REQUEST:
Reproduce every line of the material below word for word, leaving out the pictures.

(Extracted data entries)
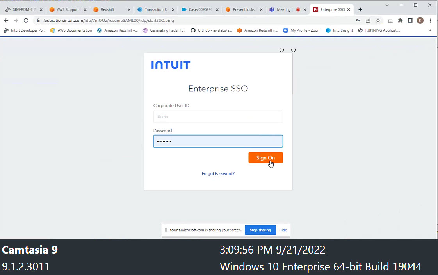
Task: Close the Enterprise SSO tab
Action: 349,9
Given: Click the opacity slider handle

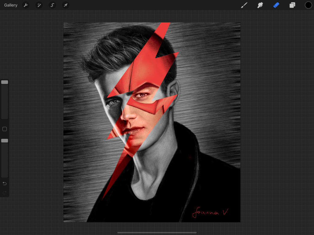Looking at the screenshot, I should click(x=5, y=140).
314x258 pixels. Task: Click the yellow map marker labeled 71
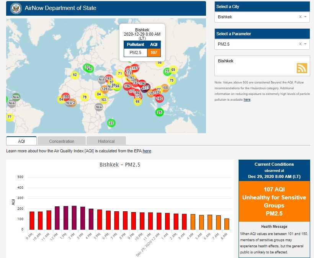(x=120, y=73)
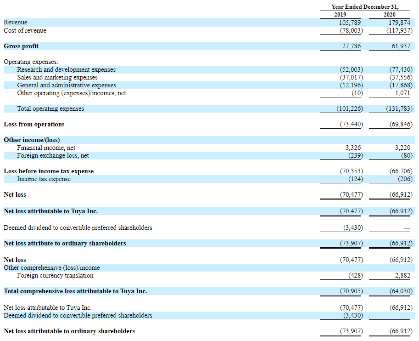Click the General and administrative expenses label

pyautogui.click(x=67, y=85)
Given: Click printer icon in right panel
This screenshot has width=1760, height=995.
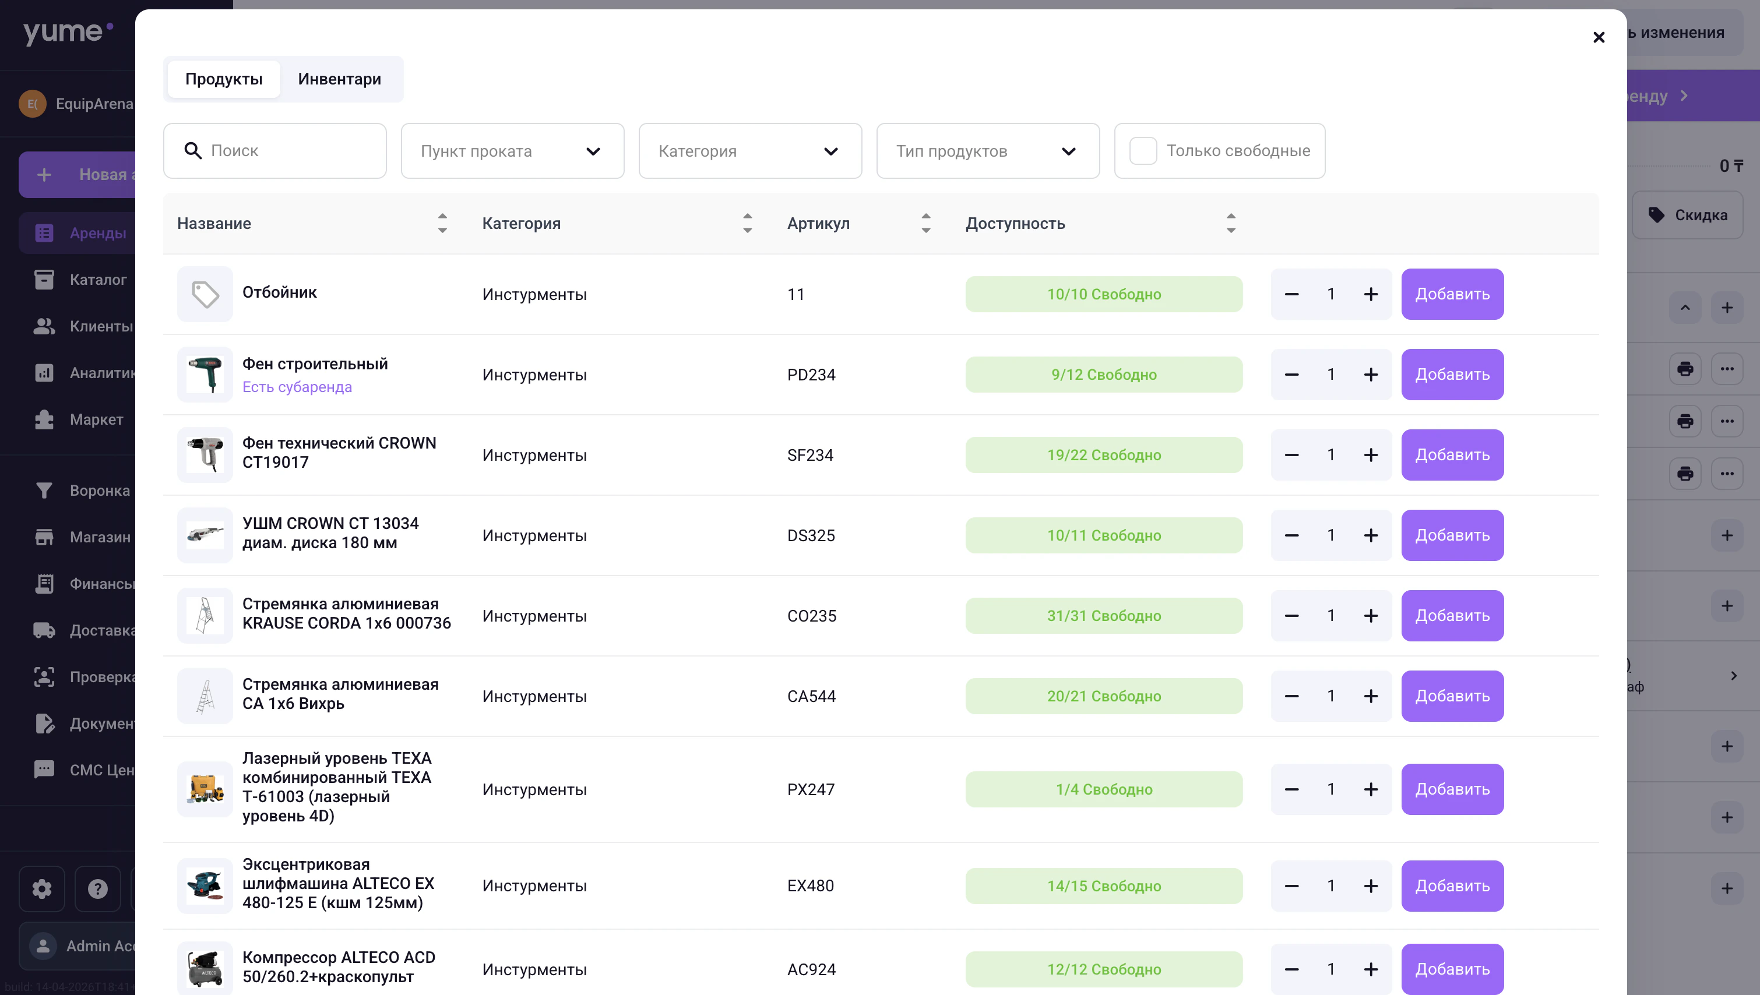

SOLUTION TO THIS EXERCISE:
Task: Close the Enterprise SSO tab
Action: 349,9
Given: Click the opacity slider handle

Looking at the screenshot, I should click(x=5, y=140).
314x258 pixels. Task: Click the yellow map marker labeled 71
(x=120, y=73)
Click the General and administrative expenses label

pyautogui.click(x=67, y=85)
Given: Click printer icon in right panel
This screenshot has width=1760, height=995.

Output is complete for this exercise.